The provision relating to the deduction of debts from the total assets was stricken from the above statute by Chapter 63, Acts of the Thirty-fourth General Assembly. The constitutionality of this statute is very elaborately argued, on the theory that it discriminates between private banks and state and savings banks, to the detriment of the former; and we are favored with a very elaborate and able brief from the attorney-general's office, on behalf of the state, as amicus curiæ.
As we view this matter, the question of constitutionality of the statute is not involved in the ultimate determination of this case. We are satisfied that a close analysis of the statute will solve the problem, without a discussion of the constitutionality of the law.
Under the aforesaid Section 1321, it is provided, among other things, that the banks shall make a sworn statement to the assessor, showing, among other things, the actual value of credits, consisting of bills receivable owned by them and other credits due or to become due. It is therefore apparent that the bills receivable and other credits in the hands of the bank are elements upon which the assessment is to be based.
In each of the instant cases, the bank, in its sworn statement, set out the full amount of the credits shown on its books in the form of bills receivable and other credits due it. It then set out its liabilities, deducted the same, and paid taxes on the net balance. As heretofore set out, so far as the matters in controversy are concerned, there had been actually taken from the assets of the bank, at the time the sworn statement was made, the respective amounts that were placed with the loaning bank as collateral. The bank statements, therefore, in each instance, were an incorrect statement of "the actual value of the bills receivable and credits of the bank;" the various amounts having been taken, as a matter of fact, from the bills receivable, and placed as collateral. The "actual value" of the bills receivable, of course, would be the amount left after deducting the amount of the same necessary to liquidate the obligations for which they formed collateral. In other words, had the banks made a correct statement of the actual condition, the bills receivable in each *Page 224 instance would have been less than the bills receivable scheduled in the bank, to the amount of the indebtedness for which the collateral was given. Concretely, and by way of illustration, the books of the St. Ansgar Bank and the statement furnished by the bank to the assessor contained, among other things, an item:
"Amount of bills, bonds and other evidence of debts discounted or purchased, actually owned by the bank, $558,888.49."
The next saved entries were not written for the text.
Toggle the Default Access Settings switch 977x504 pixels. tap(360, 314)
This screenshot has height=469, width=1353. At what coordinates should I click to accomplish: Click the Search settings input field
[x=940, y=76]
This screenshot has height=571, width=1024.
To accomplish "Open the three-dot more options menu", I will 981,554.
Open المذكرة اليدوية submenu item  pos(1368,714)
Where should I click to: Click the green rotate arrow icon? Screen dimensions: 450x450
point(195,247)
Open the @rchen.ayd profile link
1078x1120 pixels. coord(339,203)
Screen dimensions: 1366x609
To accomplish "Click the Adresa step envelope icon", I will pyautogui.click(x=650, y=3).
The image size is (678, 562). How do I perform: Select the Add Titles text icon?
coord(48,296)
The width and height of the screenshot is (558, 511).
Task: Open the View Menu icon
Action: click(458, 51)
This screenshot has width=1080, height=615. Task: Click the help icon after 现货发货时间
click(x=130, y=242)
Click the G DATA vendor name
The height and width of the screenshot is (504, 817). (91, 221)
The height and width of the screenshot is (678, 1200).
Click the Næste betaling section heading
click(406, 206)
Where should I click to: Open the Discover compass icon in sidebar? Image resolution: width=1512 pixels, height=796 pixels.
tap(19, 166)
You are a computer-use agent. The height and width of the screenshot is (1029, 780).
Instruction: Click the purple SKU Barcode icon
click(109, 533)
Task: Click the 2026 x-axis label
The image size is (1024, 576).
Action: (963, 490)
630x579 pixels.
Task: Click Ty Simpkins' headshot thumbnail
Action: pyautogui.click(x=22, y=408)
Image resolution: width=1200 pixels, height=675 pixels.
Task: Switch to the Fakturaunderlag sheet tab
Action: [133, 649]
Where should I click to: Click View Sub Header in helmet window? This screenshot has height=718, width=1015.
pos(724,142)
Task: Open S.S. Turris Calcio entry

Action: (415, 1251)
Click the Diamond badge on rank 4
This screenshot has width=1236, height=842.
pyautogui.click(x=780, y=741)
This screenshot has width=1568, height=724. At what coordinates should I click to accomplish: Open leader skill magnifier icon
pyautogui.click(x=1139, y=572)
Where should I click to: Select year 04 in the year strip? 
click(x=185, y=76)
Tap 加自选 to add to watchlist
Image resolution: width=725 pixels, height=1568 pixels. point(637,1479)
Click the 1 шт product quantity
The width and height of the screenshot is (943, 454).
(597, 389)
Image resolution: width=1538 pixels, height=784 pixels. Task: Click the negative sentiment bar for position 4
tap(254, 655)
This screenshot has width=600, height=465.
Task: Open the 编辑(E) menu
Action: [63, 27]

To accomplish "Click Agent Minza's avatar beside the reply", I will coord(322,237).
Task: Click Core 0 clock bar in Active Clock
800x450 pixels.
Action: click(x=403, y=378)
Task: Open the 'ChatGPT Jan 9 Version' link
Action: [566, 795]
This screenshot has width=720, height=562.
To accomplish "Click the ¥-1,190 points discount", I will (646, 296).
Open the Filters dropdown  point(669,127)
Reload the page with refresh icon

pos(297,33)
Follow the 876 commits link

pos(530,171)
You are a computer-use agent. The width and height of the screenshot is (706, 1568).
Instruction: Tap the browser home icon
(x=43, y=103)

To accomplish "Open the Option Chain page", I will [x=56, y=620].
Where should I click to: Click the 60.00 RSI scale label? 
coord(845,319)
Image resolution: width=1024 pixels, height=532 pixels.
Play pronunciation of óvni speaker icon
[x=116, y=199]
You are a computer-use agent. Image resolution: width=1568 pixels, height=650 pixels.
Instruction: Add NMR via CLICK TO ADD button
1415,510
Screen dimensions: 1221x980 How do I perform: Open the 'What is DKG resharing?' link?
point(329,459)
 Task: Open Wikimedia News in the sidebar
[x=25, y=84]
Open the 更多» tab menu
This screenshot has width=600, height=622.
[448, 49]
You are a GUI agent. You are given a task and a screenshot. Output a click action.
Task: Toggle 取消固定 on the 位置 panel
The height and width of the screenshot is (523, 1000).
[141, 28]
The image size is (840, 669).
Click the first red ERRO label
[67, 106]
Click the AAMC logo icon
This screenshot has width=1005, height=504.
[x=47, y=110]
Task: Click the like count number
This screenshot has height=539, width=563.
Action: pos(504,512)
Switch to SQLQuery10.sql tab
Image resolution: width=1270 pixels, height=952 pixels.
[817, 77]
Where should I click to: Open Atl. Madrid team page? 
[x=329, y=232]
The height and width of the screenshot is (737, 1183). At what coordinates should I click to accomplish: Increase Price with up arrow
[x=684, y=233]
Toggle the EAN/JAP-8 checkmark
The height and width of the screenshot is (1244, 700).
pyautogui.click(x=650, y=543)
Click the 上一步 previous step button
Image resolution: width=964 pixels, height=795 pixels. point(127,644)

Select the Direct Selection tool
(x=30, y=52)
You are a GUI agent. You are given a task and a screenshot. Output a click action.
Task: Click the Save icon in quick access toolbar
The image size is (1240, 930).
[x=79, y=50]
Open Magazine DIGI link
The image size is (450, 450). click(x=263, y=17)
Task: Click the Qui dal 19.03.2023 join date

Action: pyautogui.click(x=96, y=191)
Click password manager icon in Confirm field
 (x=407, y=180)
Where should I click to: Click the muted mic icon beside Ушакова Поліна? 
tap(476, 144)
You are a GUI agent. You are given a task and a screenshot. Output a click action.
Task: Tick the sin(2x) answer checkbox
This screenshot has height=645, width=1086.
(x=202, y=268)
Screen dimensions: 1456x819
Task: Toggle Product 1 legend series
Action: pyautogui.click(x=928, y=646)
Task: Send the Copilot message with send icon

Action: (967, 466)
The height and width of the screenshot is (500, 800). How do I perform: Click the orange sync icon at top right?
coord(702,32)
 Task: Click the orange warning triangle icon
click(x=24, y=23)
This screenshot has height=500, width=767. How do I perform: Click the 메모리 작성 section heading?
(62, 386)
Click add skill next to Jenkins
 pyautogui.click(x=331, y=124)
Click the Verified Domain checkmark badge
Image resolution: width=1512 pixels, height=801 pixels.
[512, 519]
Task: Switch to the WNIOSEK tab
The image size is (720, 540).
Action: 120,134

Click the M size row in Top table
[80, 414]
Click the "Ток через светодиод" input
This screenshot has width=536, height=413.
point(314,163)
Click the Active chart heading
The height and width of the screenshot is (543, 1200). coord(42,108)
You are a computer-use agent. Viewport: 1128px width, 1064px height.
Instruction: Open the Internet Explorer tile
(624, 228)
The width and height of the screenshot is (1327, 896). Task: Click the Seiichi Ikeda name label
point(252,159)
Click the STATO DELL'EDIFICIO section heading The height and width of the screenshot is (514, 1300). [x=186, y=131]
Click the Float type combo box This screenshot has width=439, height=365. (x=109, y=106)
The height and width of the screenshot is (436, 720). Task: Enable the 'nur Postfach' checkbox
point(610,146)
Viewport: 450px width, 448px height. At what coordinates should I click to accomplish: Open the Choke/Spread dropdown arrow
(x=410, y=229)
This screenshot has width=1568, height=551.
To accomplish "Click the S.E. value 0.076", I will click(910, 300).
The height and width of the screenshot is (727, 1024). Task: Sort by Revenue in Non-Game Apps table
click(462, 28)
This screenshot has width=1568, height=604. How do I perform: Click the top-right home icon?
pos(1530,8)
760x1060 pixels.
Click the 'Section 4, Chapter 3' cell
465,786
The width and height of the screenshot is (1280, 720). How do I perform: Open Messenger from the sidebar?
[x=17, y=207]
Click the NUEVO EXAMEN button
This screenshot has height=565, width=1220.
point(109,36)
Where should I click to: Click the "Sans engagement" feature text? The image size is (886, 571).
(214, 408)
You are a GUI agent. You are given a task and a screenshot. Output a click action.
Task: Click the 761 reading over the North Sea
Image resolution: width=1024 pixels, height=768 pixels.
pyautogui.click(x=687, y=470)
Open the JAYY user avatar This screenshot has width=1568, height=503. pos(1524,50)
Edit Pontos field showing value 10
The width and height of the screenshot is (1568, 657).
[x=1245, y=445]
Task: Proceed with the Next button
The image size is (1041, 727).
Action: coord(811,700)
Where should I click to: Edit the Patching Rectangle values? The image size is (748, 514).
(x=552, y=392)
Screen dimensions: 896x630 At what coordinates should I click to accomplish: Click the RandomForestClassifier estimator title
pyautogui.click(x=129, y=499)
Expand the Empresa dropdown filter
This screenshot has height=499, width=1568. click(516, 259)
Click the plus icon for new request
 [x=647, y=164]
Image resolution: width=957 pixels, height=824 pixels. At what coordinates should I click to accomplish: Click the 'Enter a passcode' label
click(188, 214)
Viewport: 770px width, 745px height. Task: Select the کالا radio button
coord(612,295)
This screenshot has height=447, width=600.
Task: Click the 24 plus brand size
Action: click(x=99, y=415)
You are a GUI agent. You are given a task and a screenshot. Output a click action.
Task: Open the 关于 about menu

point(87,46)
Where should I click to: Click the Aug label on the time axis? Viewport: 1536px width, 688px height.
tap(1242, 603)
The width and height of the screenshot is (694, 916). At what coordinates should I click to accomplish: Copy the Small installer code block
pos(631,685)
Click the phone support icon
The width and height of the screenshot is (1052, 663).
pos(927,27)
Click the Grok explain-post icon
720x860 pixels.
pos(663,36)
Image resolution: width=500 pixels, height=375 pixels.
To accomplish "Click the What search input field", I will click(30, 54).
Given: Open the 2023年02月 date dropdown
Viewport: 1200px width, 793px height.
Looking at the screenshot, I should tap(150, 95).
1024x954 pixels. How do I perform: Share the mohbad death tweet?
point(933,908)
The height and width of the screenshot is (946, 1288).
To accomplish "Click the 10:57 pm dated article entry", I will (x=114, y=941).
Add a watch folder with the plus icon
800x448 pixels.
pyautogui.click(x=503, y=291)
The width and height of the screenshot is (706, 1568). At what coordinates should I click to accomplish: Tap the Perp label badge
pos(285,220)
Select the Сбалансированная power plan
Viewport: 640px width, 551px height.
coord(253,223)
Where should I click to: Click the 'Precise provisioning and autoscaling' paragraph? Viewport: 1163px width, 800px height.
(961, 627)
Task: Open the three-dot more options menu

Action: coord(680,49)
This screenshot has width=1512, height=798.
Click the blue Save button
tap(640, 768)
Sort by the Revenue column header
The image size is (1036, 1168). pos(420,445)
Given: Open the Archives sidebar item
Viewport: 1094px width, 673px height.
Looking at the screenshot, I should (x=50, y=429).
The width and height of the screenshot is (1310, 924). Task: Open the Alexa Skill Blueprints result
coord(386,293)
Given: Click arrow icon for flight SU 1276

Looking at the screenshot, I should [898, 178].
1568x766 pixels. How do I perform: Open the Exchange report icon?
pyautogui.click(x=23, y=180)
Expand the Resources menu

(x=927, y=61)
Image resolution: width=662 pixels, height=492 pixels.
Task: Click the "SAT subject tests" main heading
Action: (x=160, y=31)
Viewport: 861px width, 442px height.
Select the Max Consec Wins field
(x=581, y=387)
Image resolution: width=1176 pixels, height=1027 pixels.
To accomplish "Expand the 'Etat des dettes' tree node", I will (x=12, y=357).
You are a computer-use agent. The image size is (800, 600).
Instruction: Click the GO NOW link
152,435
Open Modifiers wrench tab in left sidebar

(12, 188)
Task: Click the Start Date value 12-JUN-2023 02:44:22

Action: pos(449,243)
Out of this amount there had been taken the sum of $90,448.31 of bills receivable, which was placed with the Merchants Loan Trust Company of Chicago and the Commercial Bank of Waterloo, to secure the payment of $70,000 of money borrowed. In the assessment made, the bank was charged with all of its bills receivable, and was allowed to deduct from the aggregate $70,000 as a liability. The right result was reached, as, if we follow the statute literally, the $70,000 which was in fact borrowed, was furnished with collateral by an amount in excess thereof by the bills receivable of the bank; and the "actual value" thereof, under the statute, was not $558,888.49, but $488,888.49. This is the exact amount which was taken into consideration in computing the taxes which were levied in the first instance.
Identically the same condition exists in the other two banks involved in this appeal. It is quite obvious, therefore, that the amount of tax paid by these banks in the first instance was the correct amount which they should have paid. While it may be true that the taxes paid were not calculated in the exact manner marked out by the statute, yet it was the exact amount which should have been paid by the banks if the statute had been literally followed.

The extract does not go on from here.